> _Short problem_
Please present every line of the records below as one numbered list, leaving out blank lines and the pictures.

> _Data for this exercise_
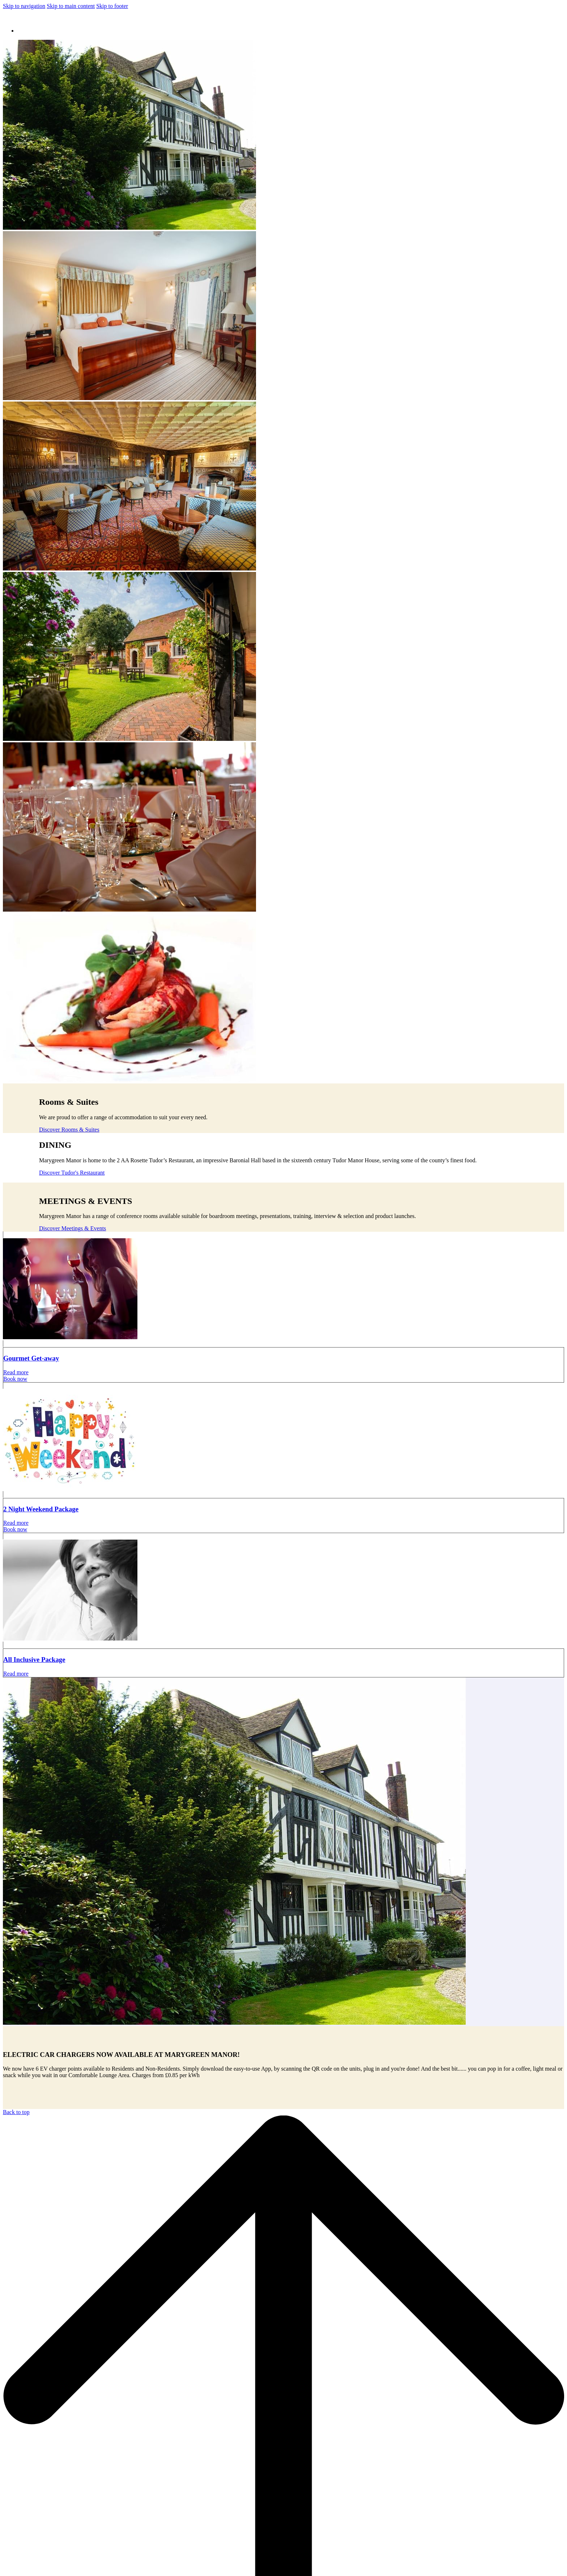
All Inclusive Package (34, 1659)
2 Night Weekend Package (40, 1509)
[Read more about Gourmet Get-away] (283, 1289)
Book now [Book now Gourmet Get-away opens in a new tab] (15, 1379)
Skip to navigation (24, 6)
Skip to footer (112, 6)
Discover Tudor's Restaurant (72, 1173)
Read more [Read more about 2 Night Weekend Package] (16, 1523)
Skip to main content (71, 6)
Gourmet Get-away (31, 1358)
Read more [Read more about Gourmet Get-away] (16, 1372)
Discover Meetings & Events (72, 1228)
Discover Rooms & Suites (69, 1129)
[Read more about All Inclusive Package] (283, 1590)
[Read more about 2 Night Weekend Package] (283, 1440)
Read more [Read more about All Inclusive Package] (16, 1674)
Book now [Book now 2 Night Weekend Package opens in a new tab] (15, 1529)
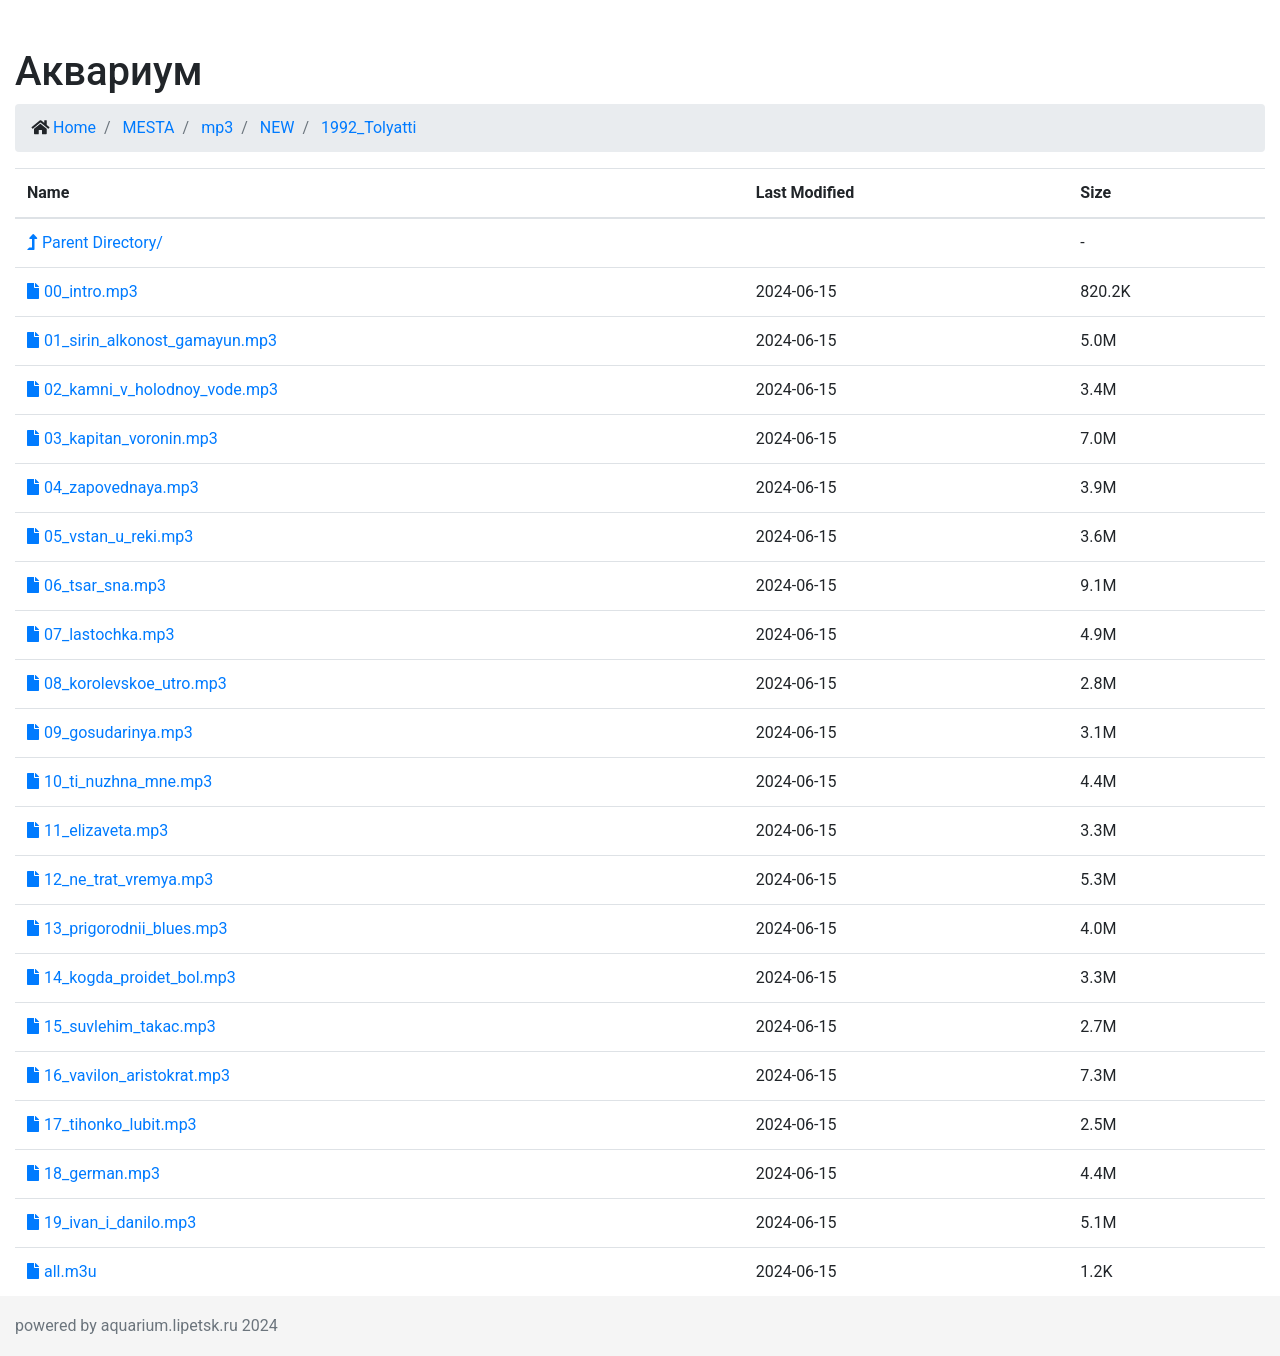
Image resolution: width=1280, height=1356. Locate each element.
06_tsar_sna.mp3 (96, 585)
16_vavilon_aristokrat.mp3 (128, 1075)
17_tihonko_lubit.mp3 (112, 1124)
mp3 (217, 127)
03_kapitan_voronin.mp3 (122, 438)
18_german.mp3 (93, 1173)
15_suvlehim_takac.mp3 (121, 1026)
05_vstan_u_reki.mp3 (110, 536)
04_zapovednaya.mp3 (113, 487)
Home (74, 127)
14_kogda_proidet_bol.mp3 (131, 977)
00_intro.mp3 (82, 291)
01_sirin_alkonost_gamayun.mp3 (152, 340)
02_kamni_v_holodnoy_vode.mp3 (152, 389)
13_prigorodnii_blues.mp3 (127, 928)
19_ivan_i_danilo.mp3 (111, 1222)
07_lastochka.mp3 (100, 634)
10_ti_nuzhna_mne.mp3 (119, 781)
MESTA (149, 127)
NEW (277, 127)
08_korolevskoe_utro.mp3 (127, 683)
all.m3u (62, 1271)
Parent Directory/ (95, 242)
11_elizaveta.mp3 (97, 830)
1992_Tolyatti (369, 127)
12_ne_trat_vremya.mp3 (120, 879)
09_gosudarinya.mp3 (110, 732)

> _Completed exercise_
1. All Inclusive Package (34, 1659)
2. 2 Night Weekend Package (40, 1509)
3. [Read more about Gourmet Get-away] (283, 1289)
4. Book now [Book now Gourmet Get-away opens in a new tab] (15, 1379)
5. Skip to navigation (24, 6)
6. Skip to footer (112, 6)
7. Discover Tudor's Restaurant (72, 1173)
8. Read more [Read more about 2 Night Weekend Package] (16, 1523)
9. Skip to main content (71, 6)
10. Gourmet Get-away (31, 1358)
11. Read more [Read more about Gourmet Get-away] (16, 1372)
12. Discover Meetings & Events (72, 1228)
13. Discover Rooms & Suites (69, 1129)
14. [Read more about All Inclusive Package] (283, 1590)
15. [Read more about 2 Night Weekend Package] (283, 1440)
16. Read more [Read more about All Inclusive Package] (16, 1674)
17. Book now [Book now 2 Night Weekend Package opens in a new tab] (15, 1529)
18. Image resolution: width=1280, height=1356. Locate each element.
19. 06_tsar_sna.mp3 (96, 585)
20. 16_vavilon_aristokrat.mp3 (128, 1075)
21. 17_tihonko_lubit.mp3 (112, 1124)
22. mp3 (217, 127)
23. 03_kapitan_voronin.mp3 (122, 438)
24. 18_german.mp3 (93, 1173)
25. 15_suvlehim_takac.mp3 (121, 1026)
26. 05_vstan_u_reki.mp3 (110, 536)
27. 04_zapovednaya.mp3 (113, 487)
28. Home (74, 127)
29. 14_kogda_proidet_bol.mp3 (131, 977)
30. 00_intro.mp3 (82, 291)
31. 01_sirin_alkonost_gamayun.mp3 (152, 340)
32. 02_kamni_v_holodnoy_vode.mp3 (152, 389)
33. 13_prigorodnii_blues.mp3 (127, 928)
34. 19_ivan_i_danilo.mp3 (111, 1222)
35. 07_lastochka.mp3 (100, 634)
36. 10_ti_nuzhna_mne.mp3 (119, 781)
37. MESTA (149, 127)
38. NEW (277, 127)
39. 08_korolevskoe_utro.mp3 (127, 683)
40. all.m3u (62, 1271)
41. Parent Directory/ (95, 242)
42. 11_elizaveta.mp3 (97, 830)
43. 1992_Tolyatti (369, 127)
44. 12_ne_trat_vremya.mp3 (120, 879)
45. 09_gosudarinya.mp3 (110, 732)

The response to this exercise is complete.